▶ **Aim of the task**:
Show each line of the records below where the word "agent" occurs.

(Records for the task Opens)

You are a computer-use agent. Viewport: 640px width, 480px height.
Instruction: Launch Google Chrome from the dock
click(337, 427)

(Records for the task Closes)
(Records for the task Opens)

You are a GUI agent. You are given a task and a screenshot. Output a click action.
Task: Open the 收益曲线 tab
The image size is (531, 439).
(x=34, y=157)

(Records for the task Closes)

▶ **Response area**:
You are a computer-use agent. Viewport: 640px width, 480px height.
You are a GUI agent. You are given a task and a screenshot. Output a click action.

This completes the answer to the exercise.